WiTaimre schrieb:genau das wollte ich damit auch sagen - an den Religionen und ihrem Bedarf an frommen und eintraechtigen Glaeubigen lag es doch kaum, dass Religion Schulfach wurde.
Dooch, liebe WiT,
schulische "Biblische Geschichte" alias "Religion" als Unterrichtsfach ging eindeutug von (christlich-protestantischer) Religionsgemeinschaft aus, war eindeutig auch durch ein personelles Veto-Recht der Kirchen gekennzeichnet.
Man könnte sogar so weit gehen, dass das ganze Schulsystem von den Religionsgemeinschaften, von IHREM ureigenen Interesse an Bildungsqualifikation ihrer Mitglieder ausging, auch an ihrem Interesse, dafür nicht aus eigenen Finanztöpfen zu zahlen.
Problematisiert wurde es erst im 20. JH. nach dem Ende der monarchischen LandesHerren als "höchste Bischöfe", der etwas deutlicheren Trennung von Kirche und Staat.
Seitdem sollte man auch gedanklich etwas transparenter trennen, zwischen religiöser Grundunterrichtung und Weiterbildung der Religionsgemeinschaften selbst und den staatlichen Angeboten an Religionsunterricht und Theologie-Studien.

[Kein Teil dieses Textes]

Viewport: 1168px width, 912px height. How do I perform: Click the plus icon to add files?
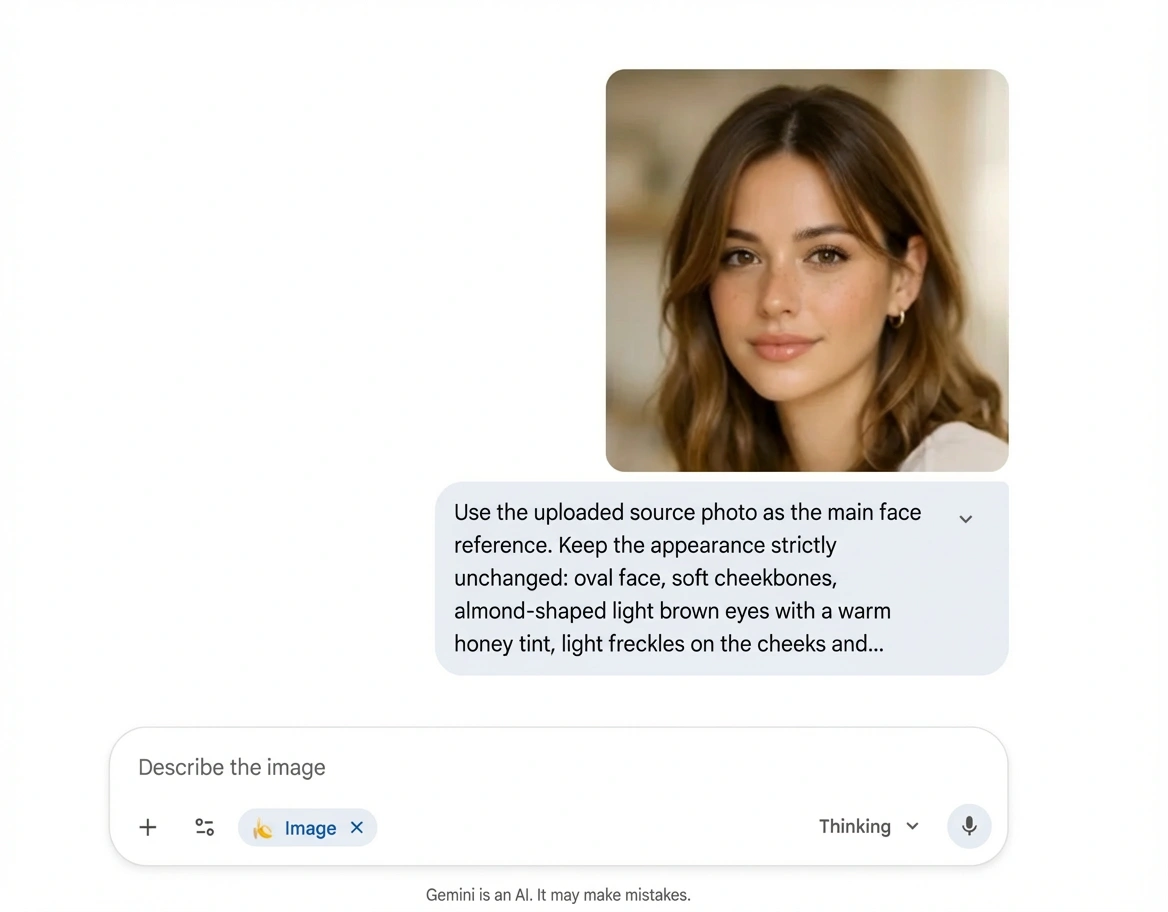(148, 827)
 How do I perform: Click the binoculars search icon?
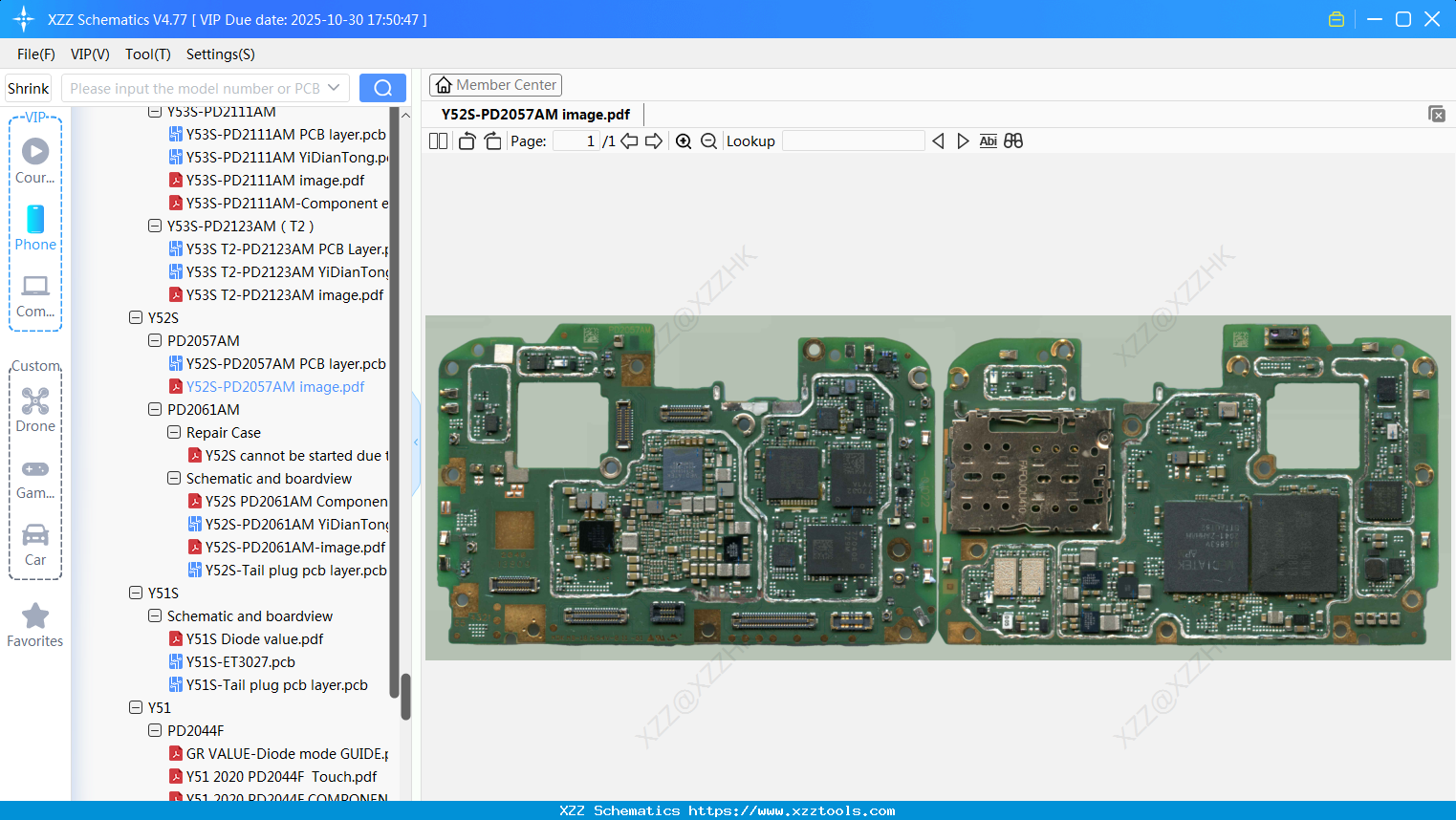click(x=1013, y=141)
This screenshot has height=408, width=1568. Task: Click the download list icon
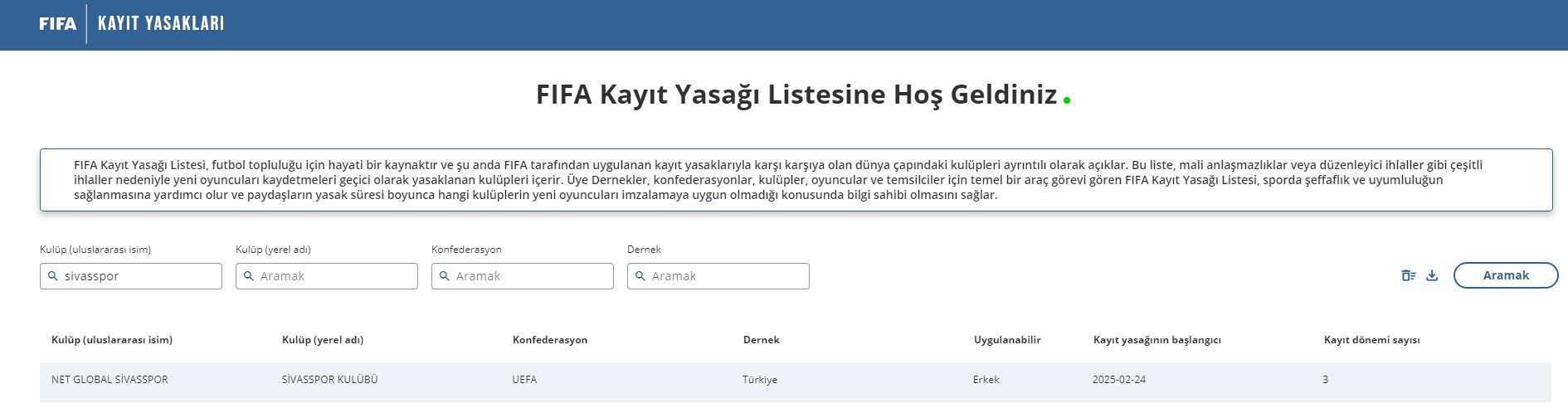point(1432,276)
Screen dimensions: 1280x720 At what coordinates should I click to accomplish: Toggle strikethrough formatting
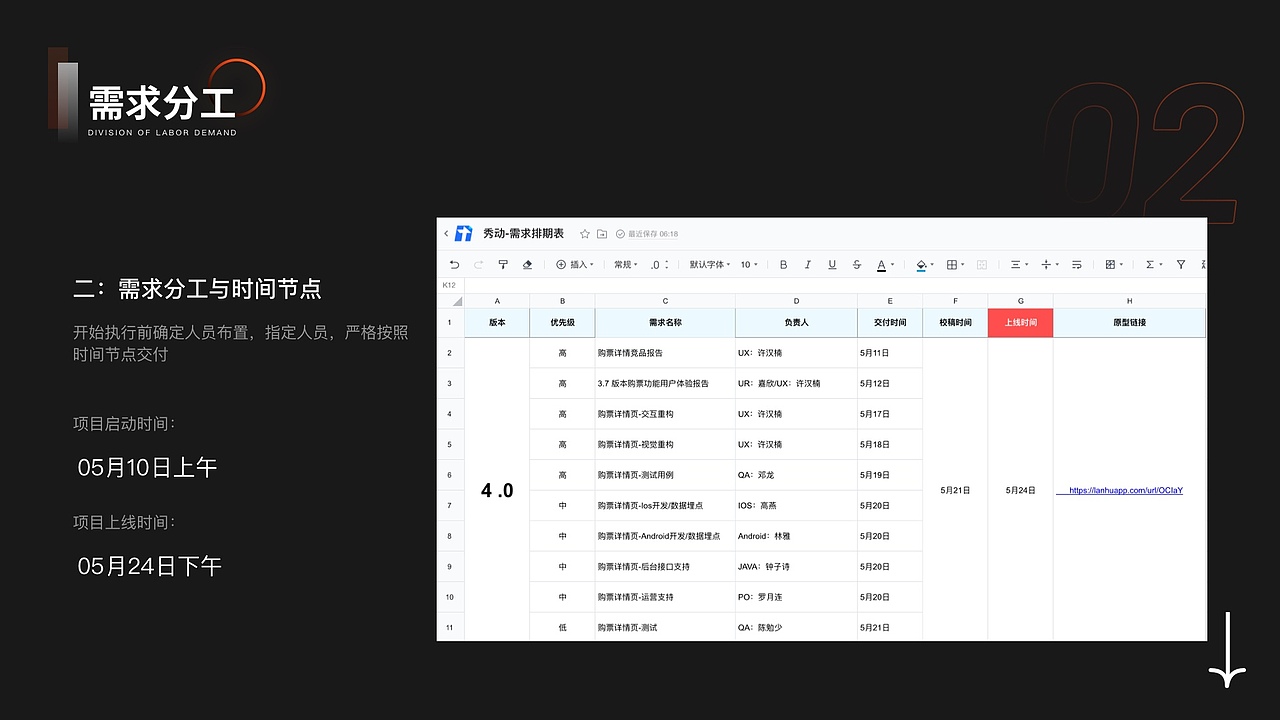pyautogui.click(x=856, y=264)
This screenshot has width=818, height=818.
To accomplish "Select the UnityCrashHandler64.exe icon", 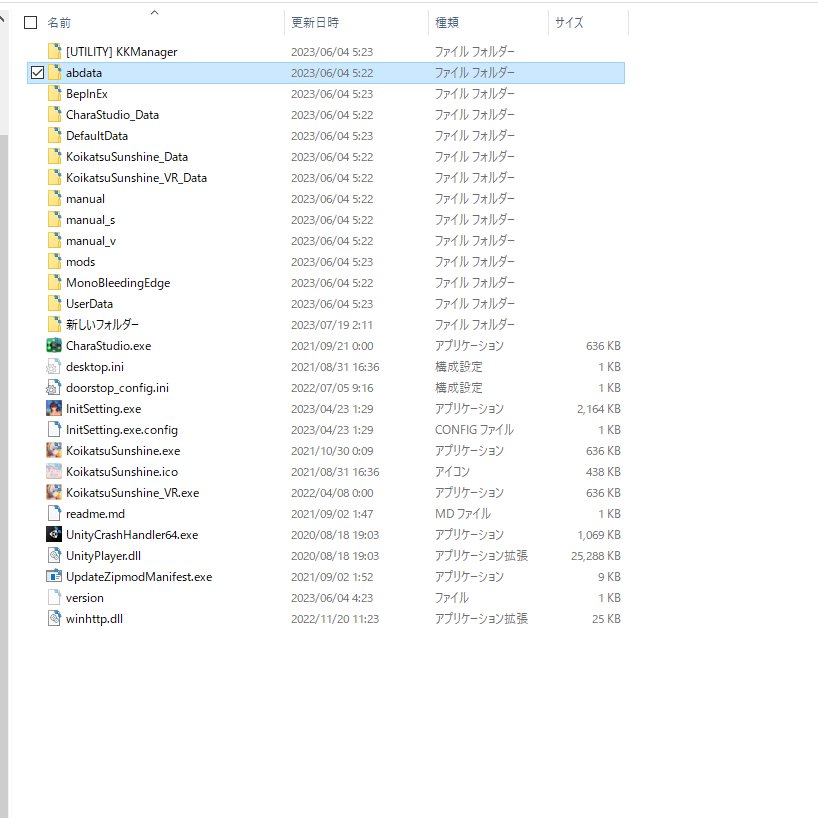I will click(54, 535).
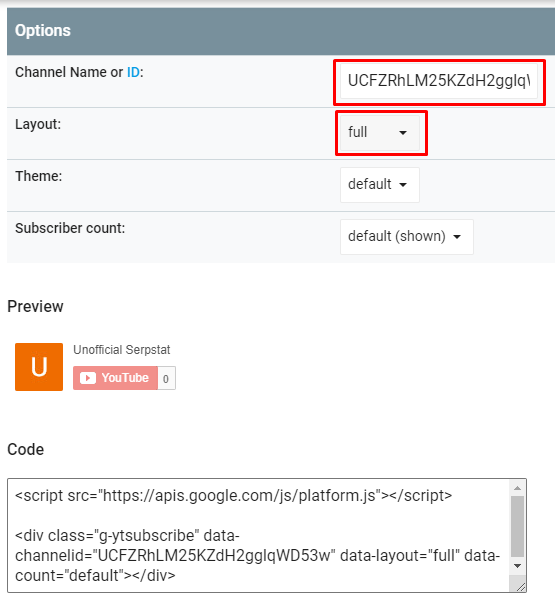Click the code box scroll down arrow
The height and width of the screenshot is (600, 555).
[x=517, y=566]
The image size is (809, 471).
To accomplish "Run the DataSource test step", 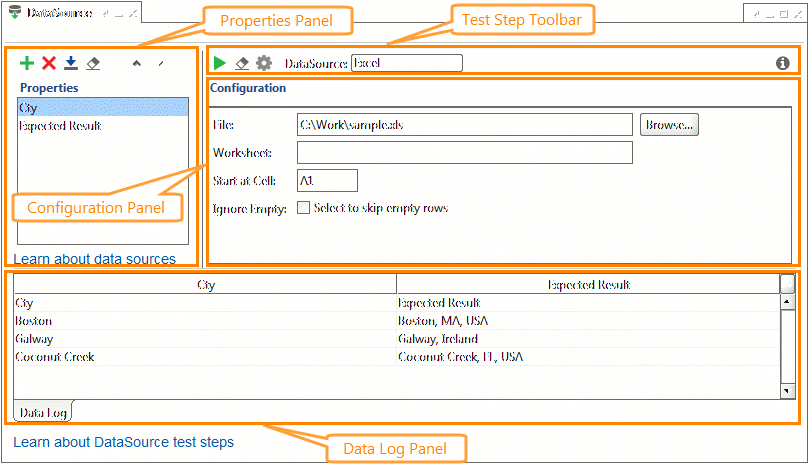I will point(220,63).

Als ein staatlichen Unterdrückungs-oder Moralisierungs-Instrument für pflegeleichtere Untertanen ist das ihmo gegenwärtig kaum treffend zu beschreiben.
Fritz
Liebet eure Feinde, vielleicht schadet das ihrem Ruf! (Jerci Stanislaw Lec)
Wer will, dass Kirche SO bleibt - will nicht, dass sie bleibt!